▶ _Your task_
For the material below, output exactly the span from the line with "Task: Click the info icon next to Type" to the line with "Task: Open the RSS feed icon", including both, and nothing besides.

§

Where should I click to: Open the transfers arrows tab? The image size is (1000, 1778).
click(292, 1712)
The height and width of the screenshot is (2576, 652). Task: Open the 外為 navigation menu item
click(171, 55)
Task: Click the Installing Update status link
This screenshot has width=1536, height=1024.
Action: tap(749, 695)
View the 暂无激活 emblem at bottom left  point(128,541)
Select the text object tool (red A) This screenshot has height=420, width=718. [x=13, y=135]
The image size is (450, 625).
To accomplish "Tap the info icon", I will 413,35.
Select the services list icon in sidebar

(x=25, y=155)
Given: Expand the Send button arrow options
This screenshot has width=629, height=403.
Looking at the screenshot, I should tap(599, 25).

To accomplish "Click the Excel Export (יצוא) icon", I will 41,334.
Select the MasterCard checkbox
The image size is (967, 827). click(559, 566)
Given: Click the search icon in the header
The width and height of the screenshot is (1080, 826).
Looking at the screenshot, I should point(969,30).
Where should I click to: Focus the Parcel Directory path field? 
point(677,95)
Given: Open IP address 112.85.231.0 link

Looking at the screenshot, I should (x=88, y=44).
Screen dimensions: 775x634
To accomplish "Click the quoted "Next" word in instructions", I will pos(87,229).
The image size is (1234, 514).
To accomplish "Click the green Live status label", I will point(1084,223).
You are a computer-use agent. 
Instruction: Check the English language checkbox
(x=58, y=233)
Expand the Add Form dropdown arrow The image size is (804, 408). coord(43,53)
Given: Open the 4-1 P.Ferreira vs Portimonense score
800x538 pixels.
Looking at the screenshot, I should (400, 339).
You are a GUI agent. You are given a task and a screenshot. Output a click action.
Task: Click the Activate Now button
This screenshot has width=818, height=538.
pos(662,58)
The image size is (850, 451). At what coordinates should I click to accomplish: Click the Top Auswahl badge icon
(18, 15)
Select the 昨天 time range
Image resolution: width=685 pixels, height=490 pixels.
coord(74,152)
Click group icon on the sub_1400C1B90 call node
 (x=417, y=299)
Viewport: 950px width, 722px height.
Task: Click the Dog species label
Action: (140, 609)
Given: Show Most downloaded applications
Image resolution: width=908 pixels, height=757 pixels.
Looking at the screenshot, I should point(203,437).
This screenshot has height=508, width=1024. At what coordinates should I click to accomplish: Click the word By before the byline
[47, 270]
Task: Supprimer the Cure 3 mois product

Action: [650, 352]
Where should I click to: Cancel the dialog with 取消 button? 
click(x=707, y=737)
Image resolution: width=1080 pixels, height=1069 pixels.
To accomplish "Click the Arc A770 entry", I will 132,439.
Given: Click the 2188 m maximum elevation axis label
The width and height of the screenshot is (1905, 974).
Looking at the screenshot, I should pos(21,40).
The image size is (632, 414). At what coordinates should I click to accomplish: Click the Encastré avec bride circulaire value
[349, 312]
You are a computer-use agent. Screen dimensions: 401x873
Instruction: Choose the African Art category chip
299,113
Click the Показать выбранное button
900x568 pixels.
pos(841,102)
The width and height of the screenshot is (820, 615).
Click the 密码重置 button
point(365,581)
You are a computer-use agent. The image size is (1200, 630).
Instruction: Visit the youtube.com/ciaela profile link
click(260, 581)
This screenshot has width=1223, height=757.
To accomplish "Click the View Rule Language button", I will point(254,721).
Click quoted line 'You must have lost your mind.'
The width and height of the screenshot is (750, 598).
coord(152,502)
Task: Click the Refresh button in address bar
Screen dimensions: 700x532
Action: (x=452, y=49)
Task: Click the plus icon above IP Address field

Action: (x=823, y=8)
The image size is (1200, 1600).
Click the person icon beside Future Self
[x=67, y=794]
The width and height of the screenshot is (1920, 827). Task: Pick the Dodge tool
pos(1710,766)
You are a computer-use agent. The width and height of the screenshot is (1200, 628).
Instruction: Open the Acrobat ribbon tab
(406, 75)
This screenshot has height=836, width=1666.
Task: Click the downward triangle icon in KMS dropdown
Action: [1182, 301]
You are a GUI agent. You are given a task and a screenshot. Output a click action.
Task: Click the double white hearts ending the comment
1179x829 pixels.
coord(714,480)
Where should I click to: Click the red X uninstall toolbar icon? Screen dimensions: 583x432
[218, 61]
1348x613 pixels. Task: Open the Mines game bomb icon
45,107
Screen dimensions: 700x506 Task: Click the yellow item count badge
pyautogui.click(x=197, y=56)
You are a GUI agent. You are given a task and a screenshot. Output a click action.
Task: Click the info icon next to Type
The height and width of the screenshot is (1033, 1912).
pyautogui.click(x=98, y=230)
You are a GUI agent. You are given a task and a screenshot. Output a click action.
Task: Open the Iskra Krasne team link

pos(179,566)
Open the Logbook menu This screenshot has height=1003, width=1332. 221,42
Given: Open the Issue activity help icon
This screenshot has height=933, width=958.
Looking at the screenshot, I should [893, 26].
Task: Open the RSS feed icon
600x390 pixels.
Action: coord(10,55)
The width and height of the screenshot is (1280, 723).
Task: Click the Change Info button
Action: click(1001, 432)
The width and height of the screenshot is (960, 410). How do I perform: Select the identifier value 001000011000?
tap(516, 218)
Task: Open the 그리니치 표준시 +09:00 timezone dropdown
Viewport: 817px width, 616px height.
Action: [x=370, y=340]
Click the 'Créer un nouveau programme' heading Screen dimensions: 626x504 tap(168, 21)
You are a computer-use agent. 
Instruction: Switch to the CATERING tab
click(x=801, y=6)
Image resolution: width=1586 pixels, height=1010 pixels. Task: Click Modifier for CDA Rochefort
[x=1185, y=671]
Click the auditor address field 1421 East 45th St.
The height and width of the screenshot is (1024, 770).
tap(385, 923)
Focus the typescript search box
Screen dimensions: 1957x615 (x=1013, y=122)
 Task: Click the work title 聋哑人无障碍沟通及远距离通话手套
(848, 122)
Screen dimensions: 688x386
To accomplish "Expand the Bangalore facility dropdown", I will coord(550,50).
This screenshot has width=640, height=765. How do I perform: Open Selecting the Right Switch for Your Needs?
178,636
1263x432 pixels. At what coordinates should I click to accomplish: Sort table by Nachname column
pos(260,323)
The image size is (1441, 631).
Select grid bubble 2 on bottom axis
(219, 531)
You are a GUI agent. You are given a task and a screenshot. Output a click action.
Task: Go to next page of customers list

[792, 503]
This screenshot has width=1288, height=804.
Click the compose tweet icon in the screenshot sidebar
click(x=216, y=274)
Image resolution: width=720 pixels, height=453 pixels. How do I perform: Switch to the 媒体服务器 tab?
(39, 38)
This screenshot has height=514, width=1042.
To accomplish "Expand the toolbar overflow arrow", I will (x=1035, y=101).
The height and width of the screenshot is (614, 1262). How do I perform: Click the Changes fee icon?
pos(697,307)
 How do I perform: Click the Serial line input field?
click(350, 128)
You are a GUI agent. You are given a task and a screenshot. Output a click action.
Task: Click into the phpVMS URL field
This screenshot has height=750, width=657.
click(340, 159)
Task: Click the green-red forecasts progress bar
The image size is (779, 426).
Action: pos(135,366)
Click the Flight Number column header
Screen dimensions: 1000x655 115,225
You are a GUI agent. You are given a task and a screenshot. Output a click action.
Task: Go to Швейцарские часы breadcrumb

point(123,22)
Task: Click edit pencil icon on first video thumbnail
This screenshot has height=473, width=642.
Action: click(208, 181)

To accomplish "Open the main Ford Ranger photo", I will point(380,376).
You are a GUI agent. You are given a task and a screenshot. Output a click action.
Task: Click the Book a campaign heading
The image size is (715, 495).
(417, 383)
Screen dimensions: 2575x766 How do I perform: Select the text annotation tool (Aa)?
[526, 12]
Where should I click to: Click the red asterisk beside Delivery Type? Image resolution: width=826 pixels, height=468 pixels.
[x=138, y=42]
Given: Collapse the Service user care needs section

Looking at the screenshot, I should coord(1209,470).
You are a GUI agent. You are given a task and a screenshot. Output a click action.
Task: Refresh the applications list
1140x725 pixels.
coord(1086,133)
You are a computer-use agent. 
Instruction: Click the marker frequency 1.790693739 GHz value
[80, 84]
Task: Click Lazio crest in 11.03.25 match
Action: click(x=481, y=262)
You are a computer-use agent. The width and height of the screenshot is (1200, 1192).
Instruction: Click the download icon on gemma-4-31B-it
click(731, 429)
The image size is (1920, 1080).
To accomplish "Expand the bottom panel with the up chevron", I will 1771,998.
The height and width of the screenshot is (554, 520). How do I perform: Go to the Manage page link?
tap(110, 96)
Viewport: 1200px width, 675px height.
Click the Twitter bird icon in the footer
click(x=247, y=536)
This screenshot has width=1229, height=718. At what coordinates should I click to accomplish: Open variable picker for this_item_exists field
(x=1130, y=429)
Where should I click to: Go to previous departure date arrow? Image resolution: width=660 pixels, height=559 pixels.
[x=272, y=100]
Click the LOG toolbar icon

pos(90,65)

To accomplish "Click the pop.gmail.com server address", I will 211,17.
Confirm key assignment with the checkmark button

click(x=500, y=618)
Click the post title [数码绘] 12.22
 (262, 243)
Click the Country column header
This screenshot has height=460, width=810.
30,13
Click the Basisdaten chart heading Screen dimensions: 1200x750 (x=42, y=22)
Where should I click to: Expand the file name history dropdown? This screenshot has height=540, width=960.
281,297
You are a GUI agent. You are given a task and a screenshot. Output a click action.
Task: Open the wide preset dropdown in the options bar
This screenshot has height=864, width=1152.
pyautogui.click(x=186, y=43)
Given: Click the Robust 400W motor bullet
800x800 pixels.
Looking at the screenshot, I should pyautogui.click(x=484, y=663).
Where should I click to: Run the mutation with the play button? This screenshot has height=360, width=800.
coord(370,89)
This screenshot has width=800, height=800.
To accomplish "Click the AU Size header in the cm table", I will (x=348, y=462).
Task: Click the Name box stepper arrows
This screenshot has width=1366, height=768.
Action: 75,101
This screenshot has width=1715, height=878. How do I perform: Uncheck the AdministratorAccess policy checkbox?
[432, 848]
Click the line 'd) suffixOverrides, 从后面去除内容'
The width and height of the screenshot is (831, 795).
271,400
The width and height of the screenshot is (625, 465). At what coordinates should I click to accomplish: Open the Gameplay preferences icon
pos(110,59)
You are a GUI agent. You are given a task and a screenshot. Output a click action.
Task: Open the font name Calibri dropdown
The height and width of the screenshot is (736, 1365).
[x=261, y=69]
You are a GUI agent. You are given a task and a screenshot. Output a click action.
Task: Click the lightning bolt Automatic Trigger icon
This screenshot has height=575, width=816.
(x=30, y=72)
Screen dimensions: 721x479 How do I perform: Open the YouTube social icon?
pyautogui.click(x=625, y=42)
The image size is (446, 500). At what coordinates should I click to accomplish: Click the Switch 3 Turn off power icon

§

▶ _Task answer_
Task: Click the info icon next to Type
The height and width of the screenshot is (1033, 1912).
pyautogui.click(x=98, y=230)
You are a GUI agent. You are given a task and a screenshot. Output a click action.
Task: Open the Iskra Krasne team link

pos(179,566)
Open the Logbook menu This screenshot has height=1003, width=1332. 221,42
Given: Open the Issue activity help icon
This screenshot has height=933, width=958.
Looking at the screenshot, I should [893, 26].
Task: Open the RSS feed icon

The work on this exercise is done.